### RECORDS FOR THE EXERCISE
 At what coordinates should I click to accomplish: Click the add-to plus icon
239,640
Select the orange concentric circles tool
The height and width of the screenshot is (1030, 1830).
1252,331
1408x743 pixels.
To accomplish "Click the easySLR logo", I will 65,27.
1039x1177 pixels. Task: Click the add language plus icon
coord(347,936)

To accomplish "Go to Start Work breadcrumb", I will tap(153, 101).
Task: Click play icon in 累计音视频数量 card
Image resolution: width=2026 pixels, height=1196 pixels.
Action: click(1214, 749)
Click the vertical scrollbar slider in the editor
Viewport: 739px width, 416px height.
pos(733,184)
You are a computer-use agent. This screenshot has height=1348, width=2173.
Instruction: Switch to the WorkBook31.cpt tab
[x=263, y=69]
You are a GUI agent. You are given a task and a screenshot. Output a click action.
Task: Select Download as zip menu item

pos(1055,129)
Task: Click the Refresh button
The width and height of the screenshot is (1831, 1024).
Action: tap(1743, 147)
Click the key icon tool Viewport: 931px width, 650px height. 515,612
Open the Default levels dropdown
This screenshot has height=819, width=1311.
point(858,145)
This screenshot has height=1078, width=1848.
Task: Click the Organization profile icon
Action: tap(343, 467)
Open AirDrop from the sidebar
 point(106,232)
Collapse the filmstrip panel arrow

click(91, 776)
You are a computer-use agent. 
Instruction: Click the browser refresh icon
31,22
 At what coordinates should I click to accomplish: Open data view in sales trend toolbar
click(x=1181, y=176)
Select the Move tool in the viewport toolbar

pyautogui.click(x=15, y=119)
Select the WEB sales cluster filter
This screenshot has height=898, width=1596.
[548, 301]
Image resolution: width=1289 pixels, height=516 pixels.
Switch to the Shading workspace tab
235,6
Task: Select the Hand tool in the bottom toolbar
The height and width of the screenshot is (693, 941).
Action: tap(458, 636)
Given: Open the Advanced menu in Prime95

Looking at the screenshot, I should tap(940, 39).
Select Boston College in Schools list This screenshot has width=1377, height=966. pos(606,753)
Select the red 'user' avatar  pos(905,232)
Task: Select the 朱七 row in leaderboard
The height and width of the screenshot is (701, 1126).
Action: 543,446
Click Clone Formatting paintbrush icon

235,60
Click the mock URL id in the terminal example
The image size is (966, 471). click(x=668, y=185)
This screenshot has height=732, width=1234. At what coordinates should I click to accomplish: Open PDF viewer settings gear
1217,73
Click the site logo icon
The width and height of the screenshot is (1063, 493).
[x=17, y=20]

### ACTIVITY
Each line that includes the string "computer" should be copied from the data.

### EXERCISE RESULT
You are a computer-use agent. This screenshot has height=1348, width=2173.
You are a computer-use agent. 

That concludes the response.